[What this exercise asks]
#1 In the forum post, which program has Steven Berlin Johnson used to identify related topics in his own notes?
#2 Reproduce the passage of the forum post starting with "That said, Steven" and going on through "diagram mapping program.", substituting "mind maps" for "concept maps".

[Extracted text]
_ _ _ _
Hi,
http://www.clearforest.com/
Claims to do this, but many experts feel that statistical analysis is
inherently limited, and that at some point grunt librarian work has to
be done by hand. It really depends upon the degree of precision
you're looking for. Clay Shirky discusses ways to fool your users into
doing manual classification in his essays on "Folsonomies" which
discusses the ways in which users of online photo applications such as
Flickr tag their own data.
I believe the in receiving an answer is because what you are asking
for is an artificial intelligence application that doesn't yet exist.
The ability to extract actual concepts (as opposed to unique or
repeated combinations of words) falls into 'skynet' territory, i.e. a
machine that has self awareness.
That said, Steven Berlin Johnson has used DevonThink (for the mac)
with some success to identify related topics within his own body of
notes, and the discussions surrounding Johnson's essay on DevonThink
will link to similar windows applications. I'm also interested in
this topic, as I would like, at some point, to parse student essays
and generate concept maps using something like Graphviz, a free
diagram mapping program.
_ _ _ _
[Given data]

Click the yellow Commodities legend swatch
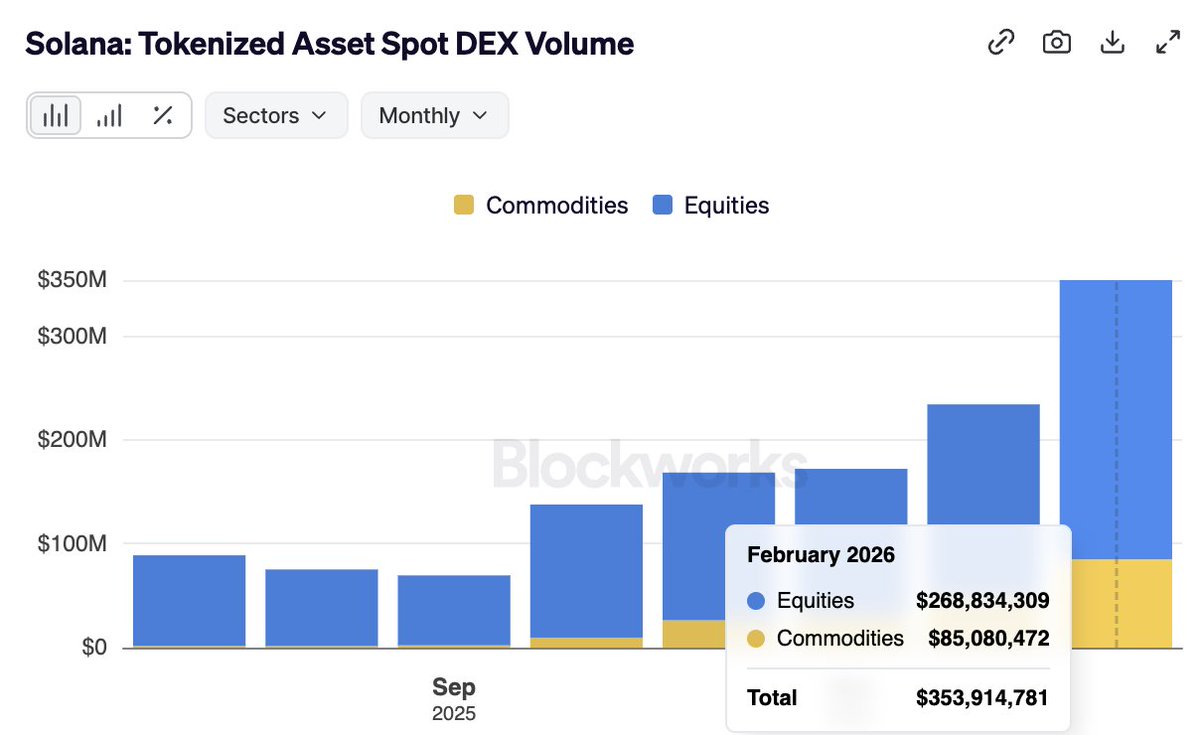Image resolution: width=1200 pixels, height=735 pixels. click(x=463, y=205)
_ _ _ _
[The solutions]
#1 DevonThink

#2
That said, Steven Berlin Johnson has used DevonThink (for the mac)
with some success to identify related topics within his own body of
notes, and the discussions surrounding Johnson's essay on DevonThink
will link to similar windows applications. I'm also interested in
this topic, as I would like, at some point, to parse student essays
and generate mind maps using something like Graphviz, a free
diagram mapping program.